On the Display Driver Setup dialog, some options are unavailable if the corresponding driver is not installed in the system. The currently installed driver is listed in the Display Driver group.
When you choose Software as the display driver, two additional options become available:
Software Z Buffer—Choose this if you're using software rather than hardware acceleration. This choice is always available.
Custom Driver—Choose this if you're manipulating a lot of wireframe displays and no shaded displays, and if you're using hardware acceleration. Choose the software display driver from the list. Typically, this driver will come from the manufacturer of your display card, and will be labeled “Heidi.”
Choose this option if you're using any form of hardware acceleration. The software will use whatever driver has been installed in your operating system.
The OpenGL driver supports geometry acceleration as well as rasterization acceleration. It offers the optimum display performance for animated deforming meshes. It's tightly integrated into Windows NT and Windows 2000, and many 3D display cards were specifically designed to accelerate OpenGL operations. OpenGL implementations have all of the scene data necessary to optimize the entire 3D display process.
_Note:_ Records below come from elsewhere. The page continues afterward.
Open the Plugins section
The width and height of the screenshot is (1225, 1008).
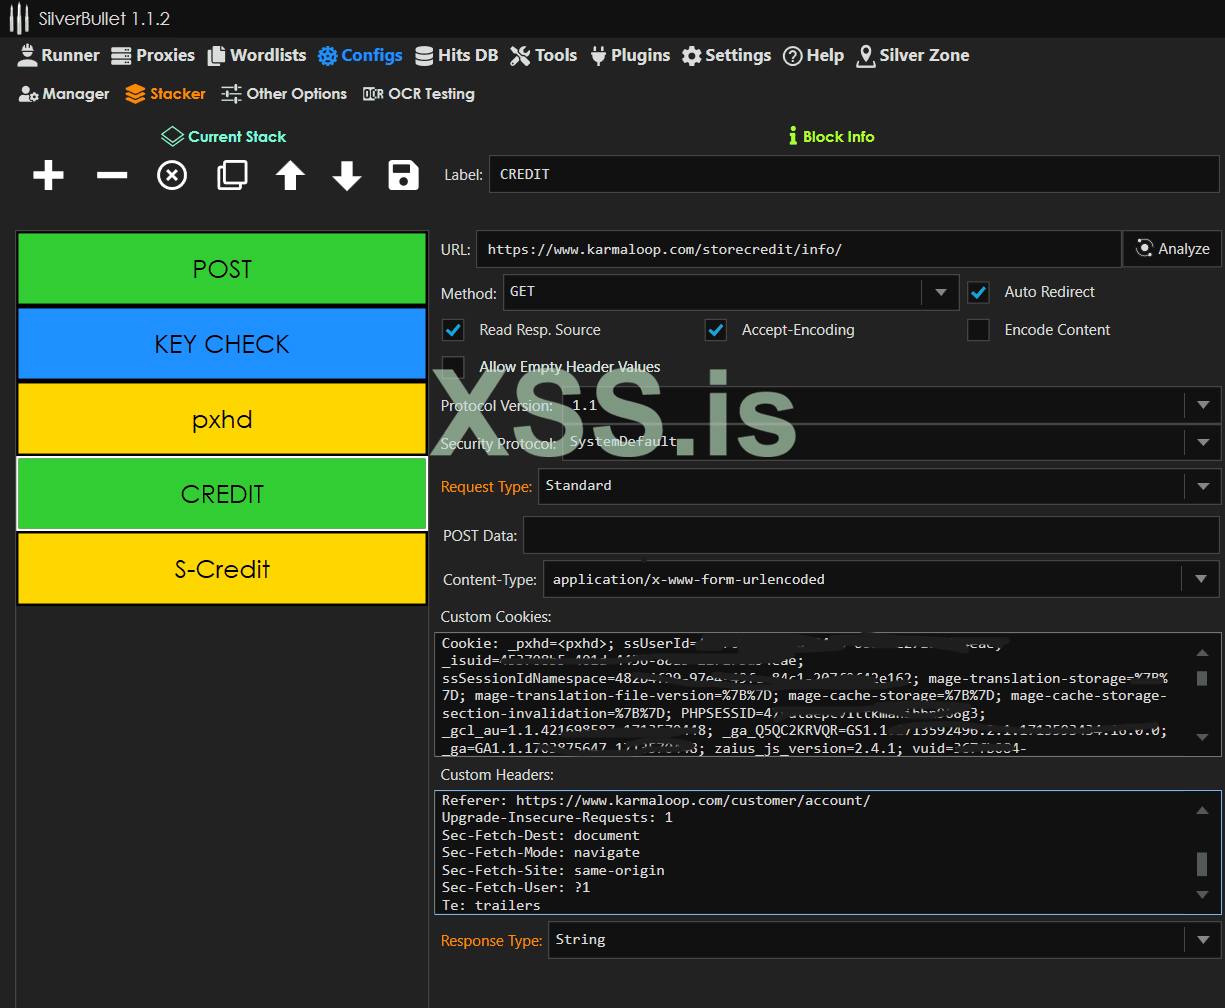[x=630, y=55]
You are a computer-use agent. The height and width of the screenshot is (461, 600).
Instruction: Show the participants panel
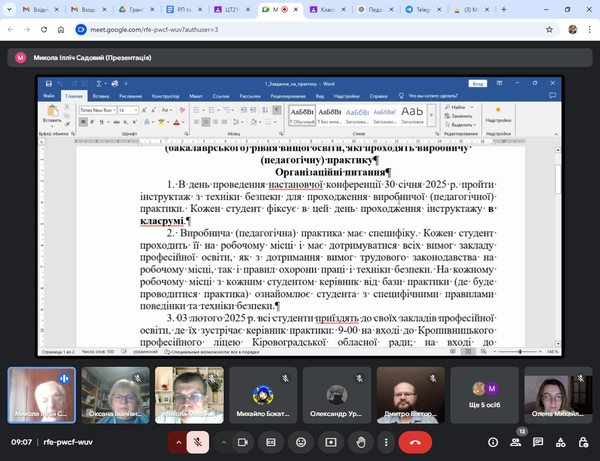514,441
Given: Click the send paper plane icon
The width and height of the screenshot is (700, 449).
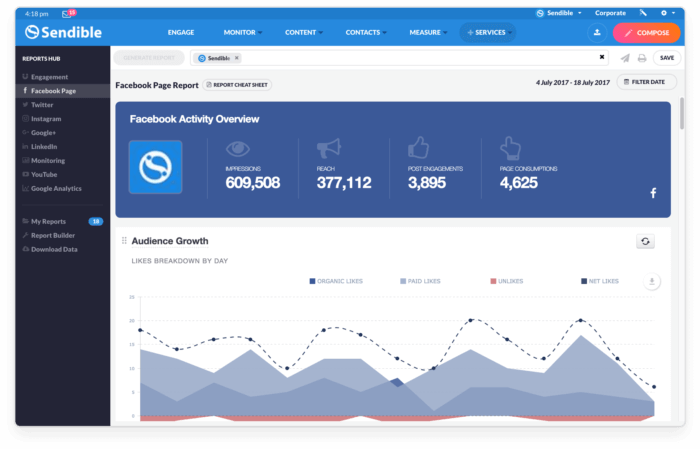Looking at the screenshot, I should click(x=625, y=58).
Because OpenGL is most efficient when run on systems with at least rasterization acceleration, the software display driver/SZB option may work best on systems with an ordinary 2D display card. However, with a 3D-enabled card, you may see dramatic acceleration using the OpenGL driver.
The disadvantages of the Open GL driver are as follows:
All potentially visible scene data must be transferred to the driver, and this can cause a communication bottleneck across the system bus. In particular, this slows down the display of individual primitives (as opposed to strips or polylines, like wireframe displays).
Because the OpenGL design supports a wide variety of display systems, there is no guarantee that either incremental scene update methods (partial window blits (Block Image Transfers) or dual planes) will work with a particular implementation of OpenGL.
Because lighting and texturing are restricted to OpenGL-specified semantics, mismatches between 3ds max scene lighting and texturing and what appears in an OpenGL viewport can occur. This applies especially to attenuated lights and non-tiled texture display.)
Choose this if you have a Direct 3D (D3D) driver installed on your system. If you don't have this driver installed, this option is unavailable.
The Microsoft Direct3D API supports both rasterization and 3D scene level calls. It offers the optimum display performance for large modeling tasks, and pixel and vertex shading. (At this time, 3ds max supports only D3D Version 8, which is included in DirectX 8.) D3D calls are accelerated if the display hardware supports this.
Many inexpensive 3D display cards can use this driver efficiently. This driver supports scene data culling efficiently, accelerates texture display (depending on the specific display card), and performs perspective correction.
The driver works with high-color displays, which provide a good trade-off between display quality and memory overhead. Incremental display update works efficiently.
The disadvantages of the Direct 3D driver are as follows:
The driver currently runs only under Windows 95, Windows 98, and Windows 2000. (There is no multi-processor Windows NT support.) It supports only high-color displays.
Dual plane operations are slow (if available), and there can be some additional overhead in minimizing/maximizing viewports due to the way D3D allocates video memory.